=== Section Start ===

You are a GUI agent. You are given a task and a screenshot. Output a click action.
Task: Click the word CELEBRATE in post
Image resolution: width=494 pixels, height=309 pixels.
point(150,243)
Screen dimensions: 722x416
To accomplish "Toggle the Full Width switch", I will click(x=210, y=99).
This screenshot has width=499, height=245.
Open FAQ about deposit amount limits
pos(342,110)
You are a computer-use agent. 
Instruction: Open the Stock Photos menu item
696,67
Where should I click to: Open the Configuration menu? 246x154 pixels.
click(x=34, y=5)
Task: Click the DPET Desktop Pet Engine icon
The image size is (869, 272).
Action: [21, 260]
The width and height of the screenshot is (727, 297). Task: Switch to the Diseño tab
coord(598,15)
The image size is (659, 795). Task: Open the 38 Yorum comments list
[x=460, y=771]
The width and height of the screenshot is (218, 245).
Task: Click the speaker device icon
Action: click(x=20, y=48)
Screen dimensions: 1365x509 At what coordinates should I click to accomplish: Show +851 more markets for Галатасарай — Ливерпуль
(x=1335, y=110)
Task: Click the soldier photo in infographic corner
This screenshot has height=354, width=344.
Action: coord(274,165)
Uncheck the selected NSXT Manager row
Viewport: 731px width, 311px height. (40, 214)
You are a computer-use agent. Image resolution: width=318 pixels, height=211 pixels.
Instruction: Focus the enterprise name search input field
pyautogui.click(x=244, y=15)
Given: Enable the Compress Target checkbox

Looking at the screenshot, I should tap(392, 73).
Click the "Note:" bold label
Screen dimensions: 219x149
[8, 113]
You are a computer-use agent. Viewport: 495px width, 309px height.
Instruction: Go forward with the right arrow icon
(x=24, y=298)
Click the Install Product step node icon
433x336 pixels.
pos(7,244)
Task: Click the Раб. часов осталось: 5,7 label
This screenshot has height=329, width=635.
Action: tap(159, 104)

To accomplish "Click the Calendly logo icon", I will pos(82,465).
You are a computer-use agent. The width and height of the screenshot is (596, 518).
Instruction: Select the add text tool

=== Section End ===

Work instructions – Nothing may be dropped or altered. Copy every line above.

Finished exercise –
You are a GUI agent. You are given a task and a screenshot. Output a click action.
Task: Click the word CELEBRATE in post
Image resolution: width=494 pixels, height=309 pixels.
point(150,243)
Screen dimensions: 722x416
To accomplish "Toggle the Full Width switch", I will click(x=210, y=99).
This screenshot has width=499, height=245.
Open FAQ about deposit amount limits
pos(342,110)
You are a computer-use agent. 
Instruction: Open the Stock Photos menu item
696,67
Where should I click to: Open the Configuration menu? 246x154 pixels.
click(x=34, y=5)
Task: Click the DPET Desktop Pet Engine icon
The image size is (869, 272).
Action: [21, 260]
The width and height of the screenshot is (727, 297). Task: Switch to the Diseño tab
coord(598,15)
The image size is (659, 795). Task: Open the 38 Yorum comments list
[x=460, y=771]
The width and height of the screenshot is (218, 245).
Task: Click the speaker device icon
Action: click(x=20, y=48)
Screen dimensions: 1365x509 At what coordinates should I click to accomplish: Show +851 more markets for Галатасарай — Ливерпуль
(x=1335, y=110)
Task: Click the soldier photo in infographic corner
This screenshot has height=354, width=344.
Action: coord(274,165)
Uncheck the selected NSXT Manager row
Viewport: 731px width, 311px height. (40, 214)
You are a computer-use agent. Image resolution: width=318 pixels, height=211 pixels.
Instruction: Focus the enterprise name search input field
pyautogui.click(x=244, y=15)
Given: Enable the Compress Target checkbox

Looking at the screenshot, I should tap(392, 73).
Click the "Note:" bold label
Screen dimensions: 219x149
[8, 113]
You are a computer-use agent. Viewport: 495px width, 309px height.
Instruction: Go forward with the right arrow icon
(x=24, y=298)
Click the Install Product step node icon
433x336 pixels.
pos(7,244)
Task: Click the Раб. часов осталось: 5,7 label
This screenshot has height=329, width=635.
Action: tap(159, 104)

To accomplish "Click the Calendly logo icon", I will pos(82,465).
You are a computer-use agent. The width and height of the screenshot is (596, 518).
Instruction: Select the add text tool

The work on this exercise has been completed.